En cuanto al posicionamiento, no hemos modificado demasiado nuestro sesgo sectorial. Seguimos largos en tecnología porque creemos que existen fundamentales que lo justifican, aunque sí hemos hecho cierto fine tuning: hemos generado algo de liquidez y reducido parcialmente la exposición.

Más que realizar grandes cambios entre sectores o países —aunque hemos acercado algo las posiciones hacia Europa por su carácter más defensivo—, el principal ajuste lo hemos realizado en el asset allocation. A finales de la semana pasada redujimos el peso de la renta variable e incrementamos el de la renta fija, aprovechando la caída de los precios de los bonos y, por tanto, la subida de sus rentabilidades. Con rentabilidades totales cercanas al 5%, que un bono soberano británico pueda ofrecer alrededor de un 5% resulta atractivo y, además, existe la posibilidad de obtener una plusvalía de capital si posteriormente bajan las rentabilidades.

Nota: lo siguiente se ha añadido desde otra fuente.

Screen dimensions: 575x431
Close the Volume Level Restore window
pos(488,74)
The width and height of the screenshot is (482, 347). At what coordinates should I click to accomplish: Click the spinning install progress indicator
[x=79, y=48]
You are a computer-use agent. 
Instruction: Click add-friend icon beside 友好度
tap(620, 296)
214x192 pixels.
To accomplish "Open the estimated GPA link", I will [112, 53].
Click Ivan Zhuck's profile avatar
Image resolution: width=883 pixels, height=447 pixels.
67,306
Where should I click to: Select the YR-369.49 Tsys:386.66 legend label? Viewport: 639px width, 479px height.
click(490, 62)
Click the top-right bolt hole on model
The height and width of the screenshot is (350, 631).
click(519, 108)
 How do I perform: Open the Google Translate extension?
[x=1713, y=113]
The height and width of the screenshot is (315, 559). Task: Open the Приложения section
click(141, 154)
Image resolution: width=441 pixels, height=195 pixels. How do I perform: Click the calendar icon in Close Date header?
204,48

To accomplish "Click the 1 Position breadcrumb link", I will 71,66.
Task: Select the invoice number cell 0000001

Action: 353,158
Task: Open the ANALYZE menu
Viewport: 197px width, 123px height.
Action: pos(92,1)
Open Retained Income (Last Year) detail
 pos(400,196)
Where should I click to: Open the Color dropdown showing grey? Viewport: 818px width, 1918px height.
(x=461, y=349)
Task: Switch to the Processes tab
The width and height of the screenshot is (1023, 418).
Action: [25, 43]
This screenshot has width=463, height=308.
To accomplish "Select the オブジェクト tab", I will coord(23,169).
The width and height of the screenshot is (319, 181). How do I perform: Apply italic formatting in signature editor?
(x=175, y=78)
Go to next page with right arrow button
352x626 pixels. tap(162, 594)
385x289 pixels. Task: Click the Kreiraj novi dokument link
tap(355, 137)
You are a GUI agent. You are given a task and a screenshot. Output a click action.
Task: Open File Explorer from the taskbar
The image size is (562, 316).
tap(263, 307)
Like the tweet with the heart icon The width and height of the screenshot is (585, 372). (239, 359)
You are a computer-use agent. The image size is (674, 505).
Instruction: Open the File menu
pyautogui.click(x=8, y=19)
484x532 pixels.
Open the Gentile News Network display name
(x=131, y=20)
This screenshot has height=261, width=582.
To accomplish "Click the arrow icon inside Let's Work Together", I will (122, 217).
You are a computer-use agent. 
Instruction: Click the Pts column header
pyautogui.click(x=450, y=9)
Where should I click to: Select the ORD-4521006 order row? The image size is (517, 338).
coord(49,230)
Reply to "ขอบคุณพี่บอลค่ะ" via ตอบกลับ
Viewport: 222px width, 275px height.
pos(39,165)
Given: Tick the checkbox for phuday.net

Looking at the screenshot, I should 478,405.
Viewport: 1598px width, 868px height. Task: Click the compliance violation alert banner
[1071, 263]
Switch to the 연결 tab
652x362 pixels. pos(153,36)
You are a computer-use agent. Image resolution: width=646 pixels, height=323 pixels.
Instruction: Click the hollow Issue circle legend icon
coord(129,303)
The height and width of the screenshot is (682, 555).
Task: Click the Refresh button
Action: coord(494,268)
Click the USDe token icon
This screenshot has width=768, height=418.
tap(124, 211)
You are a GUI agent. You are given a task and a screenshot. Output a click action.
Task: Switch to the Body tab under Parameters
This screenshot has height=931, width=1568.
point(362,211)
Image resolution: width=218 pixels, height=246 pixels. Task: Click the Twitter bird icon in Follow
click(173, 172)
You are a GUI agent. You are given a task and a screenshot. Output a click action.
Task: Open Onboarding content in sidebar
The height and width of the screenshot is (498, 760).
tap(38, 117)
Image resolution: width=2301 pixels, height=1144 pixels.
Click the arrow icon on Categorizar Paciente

Por eso, el cambio tiene más que ver con la distribución entre clases de activos que con una rotación sectorial.

Mantenemos la exposición al sector bancario. Hemos reducido posiciones en utilities y telecomunicaciones, que suelen comportarse peor cuando suben los tipos de interés a largo plazo. Además, existe un efecto sustitutivo frente a los dividendos de estos sectores, tradicionalmente más defensivos.  Donde seguimos sin estar es en consumo y automóviles, porque vemos bastante debilidad. Los resultados de compañías como Home Depot y otras empresas del sector retail y de materiales en Estados Unidos pueden ofrecernos nuevas pistas.

En los sectores más cíclicos hemos reducido ligeramente petróleo y aumentado algo la exposición a metals & mining  En cualquier caso, los grandes sectores que han protagonizado el buen comportamiento del mercado han sido metales y minería, petróleo, tecnología y banca.

En definitiva, no hemos cambiado demasiado la distribución sectorial, pero sí hemos reducido el peso de la renta variable en cartera.